**What you are asked to do**
Look over the lines below. Report each one that includes the string "height".

**Material for this task**
· · · · · · ·

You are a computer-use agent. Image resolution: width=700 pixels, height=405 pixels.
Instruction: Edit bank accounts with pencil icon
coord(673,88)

· · · · · · ·

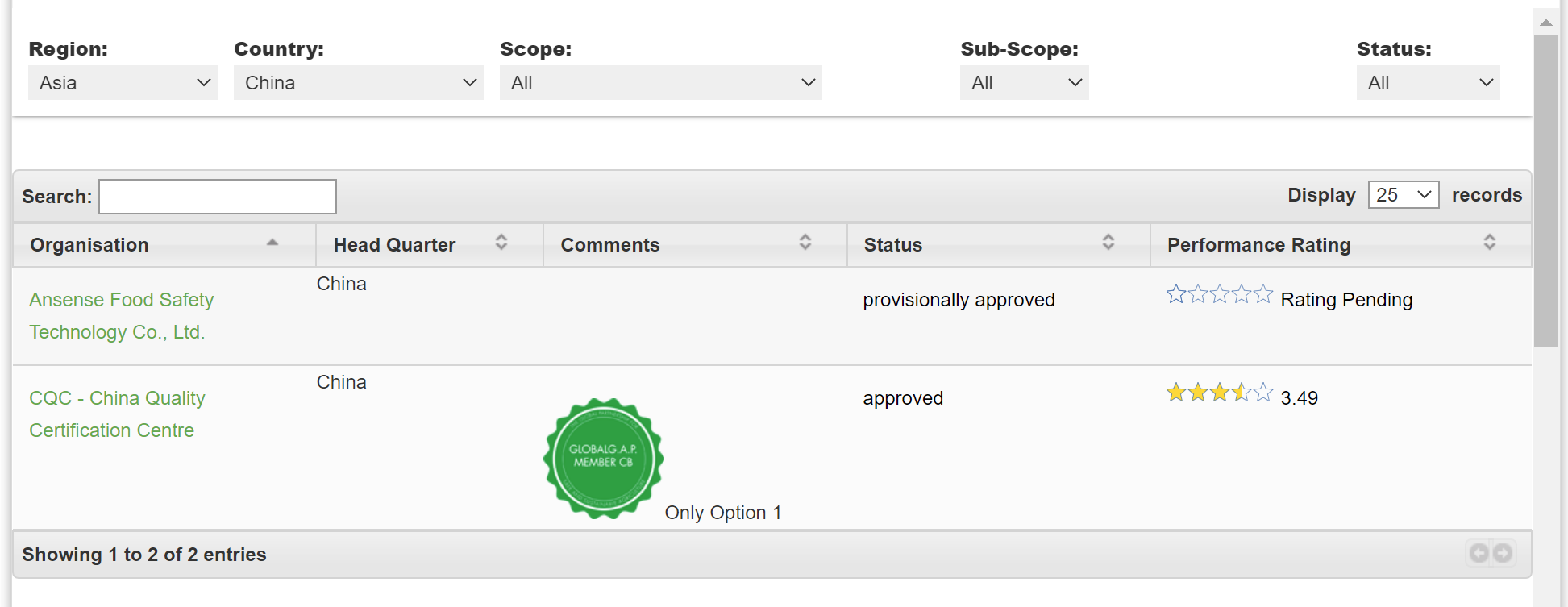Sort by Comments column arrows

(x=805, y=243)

· · · · · · ·

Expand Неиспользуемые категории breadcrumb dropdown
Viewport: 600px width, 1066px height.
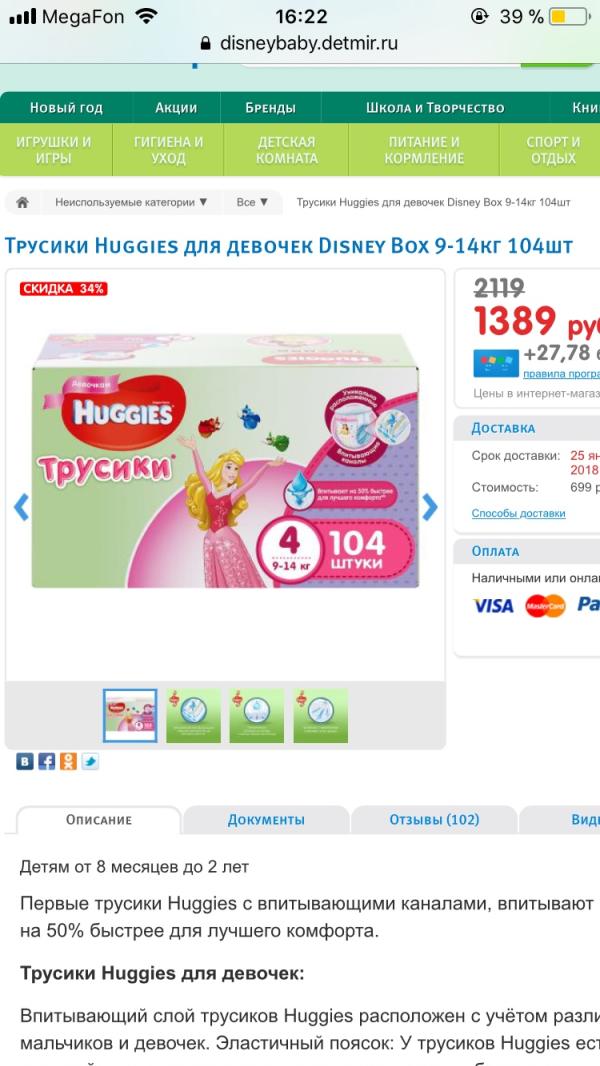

· · · · · · ·

**Result for this exercise**
You are a computer-use agent. Image resolution: width=700 pixels, height=405 pixels.
Viewport: 600px width, 1066px height.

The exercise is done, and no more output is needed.